Your goal
Copy out each line of the listing that has the word "will" in it.

Provided data
-------------------------

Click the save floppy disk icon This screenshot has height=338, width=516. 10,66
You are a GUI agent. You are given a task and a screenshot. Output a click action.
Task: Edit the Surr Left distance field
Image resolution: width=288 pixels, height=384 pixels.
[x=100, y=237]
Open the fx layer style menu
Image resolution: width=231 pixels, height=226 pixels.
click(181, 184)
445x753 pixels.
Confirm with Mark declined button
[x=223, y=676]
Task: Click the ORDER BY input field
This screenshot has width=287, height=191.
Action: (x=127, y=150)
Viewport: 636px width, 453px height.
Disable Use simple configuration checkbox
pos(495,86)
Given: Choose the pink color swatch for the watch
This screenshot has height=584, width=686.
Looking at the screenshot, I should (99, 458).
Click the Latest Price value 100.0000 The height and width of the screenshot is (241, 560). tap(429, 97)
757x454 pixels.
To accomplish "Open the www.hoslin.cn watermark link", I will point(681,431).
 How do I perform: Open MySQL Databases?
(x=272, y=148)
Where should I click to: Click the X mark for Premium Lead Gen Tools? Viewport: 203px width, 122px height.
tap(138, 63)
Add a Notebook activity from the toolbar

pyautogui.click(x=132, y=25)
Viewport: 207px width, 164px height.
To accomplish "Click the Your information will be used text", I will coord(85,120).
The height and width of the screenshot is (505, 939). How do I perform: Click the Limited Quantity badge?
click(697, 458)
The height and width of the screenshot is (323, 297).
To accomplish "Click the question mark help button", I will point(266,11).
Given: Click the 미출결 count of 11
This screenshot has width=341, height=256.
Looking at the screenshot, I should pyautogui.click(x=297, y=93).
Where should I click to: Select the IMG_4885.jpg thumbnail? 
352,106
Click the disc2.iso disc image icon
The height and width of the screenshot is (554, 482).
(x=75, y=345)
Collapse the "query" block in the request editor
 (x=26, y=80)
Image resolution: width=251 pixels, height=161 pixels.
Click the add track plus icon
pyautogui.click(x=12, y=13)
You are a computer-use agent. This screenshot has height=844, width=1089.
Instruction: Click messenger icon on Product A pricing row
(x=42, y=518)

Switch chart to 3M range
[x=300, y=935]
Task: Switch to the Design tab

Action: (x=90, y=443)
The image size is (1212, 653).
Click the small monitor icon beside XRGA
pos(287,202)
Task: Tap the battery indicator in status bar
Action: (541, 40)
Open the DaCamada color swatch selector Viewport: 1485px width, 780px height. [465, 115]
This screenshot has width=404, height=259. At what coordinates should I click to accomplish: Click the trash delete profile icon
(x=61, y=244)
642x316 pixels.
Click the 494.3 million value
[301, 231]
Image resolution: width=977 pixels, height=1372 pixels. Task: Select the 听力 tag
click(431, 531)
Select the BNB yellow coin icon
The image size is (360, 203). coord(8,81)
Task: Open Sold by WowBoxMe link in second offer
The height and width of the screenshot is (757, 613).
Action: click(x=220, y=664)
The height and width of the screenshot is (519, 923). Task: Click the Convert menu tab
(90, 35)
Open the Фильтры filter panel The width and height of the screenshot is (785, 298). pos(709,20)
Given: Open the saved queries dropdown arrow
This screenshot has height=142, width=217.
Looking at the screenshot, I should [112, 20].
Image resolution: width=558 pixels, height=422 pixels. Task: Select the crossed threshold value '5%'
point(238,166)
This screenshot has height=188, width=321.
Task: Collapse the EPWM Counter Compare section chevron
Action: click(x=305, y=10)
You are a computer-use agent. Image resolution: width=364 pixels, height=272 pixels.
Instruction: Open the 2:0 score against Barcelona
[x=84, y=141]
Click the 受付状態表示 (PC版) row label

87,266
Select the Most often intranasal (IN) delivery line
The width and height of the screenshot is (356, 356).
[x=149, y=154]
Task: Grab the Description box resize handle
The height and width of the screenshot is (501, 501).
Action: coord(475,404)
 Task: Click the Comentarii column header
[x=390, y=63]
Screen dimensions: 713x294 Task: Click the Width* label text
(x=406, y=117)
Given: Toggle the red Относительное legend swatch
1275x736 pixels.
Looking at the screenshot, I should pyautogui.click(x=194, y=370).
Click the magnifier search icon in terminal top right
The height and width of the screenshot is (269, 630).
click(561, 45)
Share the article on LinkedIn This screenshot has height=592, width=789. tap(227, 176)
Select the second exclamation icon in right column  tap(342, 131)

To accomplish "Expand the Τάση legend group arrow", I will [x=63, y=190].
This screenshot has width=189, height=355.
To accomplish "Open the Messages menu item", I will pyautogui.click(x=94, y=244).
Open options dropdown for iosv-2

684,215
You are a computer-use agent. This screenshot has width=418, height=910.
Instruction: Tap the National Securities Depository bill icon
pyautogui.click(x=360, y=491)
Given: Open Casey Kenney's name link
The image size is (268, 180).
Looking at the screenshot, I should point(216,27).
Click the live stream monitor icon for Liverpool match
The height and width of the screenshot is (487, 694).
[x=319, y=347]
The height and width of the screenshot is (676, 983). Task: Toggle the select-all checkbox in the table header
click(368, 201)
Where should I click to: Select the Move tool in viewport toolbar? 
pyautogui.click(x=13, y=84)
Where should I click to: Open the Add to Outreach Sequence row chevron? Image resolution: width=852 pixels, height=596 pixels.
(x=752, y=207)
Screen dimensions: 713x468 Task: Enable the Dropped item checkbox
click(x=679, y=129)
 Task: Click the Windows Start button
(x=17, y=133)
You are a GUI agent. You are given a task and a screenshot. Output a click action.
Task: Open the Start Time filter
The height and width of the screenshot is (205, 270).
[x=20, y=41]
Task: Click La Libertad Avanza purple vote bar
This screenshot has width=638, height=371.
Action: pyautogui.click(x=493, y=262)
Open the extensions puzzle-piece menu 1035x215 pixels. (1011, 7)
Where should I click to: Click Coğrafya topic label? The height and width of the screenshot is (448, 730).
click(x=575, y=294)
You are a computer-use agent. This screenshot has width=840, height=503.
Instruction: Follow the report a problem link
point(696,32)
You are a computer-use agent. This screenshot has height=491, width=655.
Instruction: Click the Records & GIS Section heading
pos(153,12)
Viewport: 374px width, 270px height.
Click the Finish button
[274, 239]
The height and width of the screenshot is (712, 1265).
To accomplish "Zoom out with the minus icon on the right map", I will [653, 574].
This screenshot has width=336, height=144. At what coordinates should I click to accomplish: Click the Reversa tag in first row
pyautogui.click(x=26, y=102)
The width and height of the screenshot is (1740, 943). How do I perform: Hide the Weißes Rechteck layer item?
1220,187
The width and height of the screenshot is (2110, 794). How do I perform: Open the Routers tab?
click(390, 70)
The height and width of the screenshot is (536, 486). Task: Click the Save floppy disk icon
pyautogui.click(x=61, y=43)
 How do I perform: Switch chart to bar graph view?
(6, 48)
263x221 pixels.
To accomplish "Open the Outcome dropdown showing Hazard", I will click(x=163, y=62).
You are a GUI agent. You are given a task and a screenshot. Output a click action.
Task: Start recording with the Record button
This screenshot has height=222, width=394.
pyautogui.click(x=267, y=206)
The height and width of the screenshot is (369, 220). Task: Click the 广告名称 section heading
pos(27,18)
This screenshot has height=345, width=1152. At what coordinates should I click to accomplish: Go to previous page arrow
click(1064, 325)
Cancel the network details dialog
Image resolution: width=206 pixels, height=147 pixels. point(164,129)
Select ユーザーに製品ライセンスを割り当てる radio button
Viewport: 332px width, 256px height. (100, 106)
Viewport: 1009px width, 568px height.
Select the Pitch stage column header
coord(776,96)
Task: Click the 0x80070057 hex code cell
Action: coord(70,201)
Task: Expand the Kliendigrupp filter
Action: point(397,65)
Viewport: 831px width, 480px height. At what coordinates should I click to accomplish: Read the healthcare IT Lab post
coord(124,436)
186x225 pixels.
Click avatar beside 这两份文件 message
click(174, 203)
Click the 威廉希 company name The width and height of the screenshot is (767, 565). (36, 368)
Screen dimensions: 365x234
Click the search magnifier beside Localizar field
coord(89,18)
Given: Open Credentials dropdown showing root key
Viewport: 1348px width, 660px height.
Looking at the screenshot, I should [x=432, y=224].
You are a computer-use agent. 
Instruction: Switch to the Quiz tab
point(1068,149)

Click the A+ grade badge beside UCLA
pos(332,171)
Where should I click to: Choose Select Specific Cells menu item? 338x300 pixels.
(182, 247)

-------------------------

Solved exercise
To accomplish "Open the www.hoslin.cn watermark link", I will point(681,431).
To accomplish "Click the Your information will be used text", I will coord(85,120).
To accomplish "Click the question mark help button", I will point(266,11).
To accomplish "Expand the Τάση legend group arrow", I will [x=63, y=190].
To accomplish "Open the Messages menu item", I will pyautogui.click(x=94, y=244).
To accomplish "Zoom out with the minus icon on the right map", I will [653, 574].
To accomplish "Open the Outcome dropdown showing Hazard", I will click(x=163, y=62).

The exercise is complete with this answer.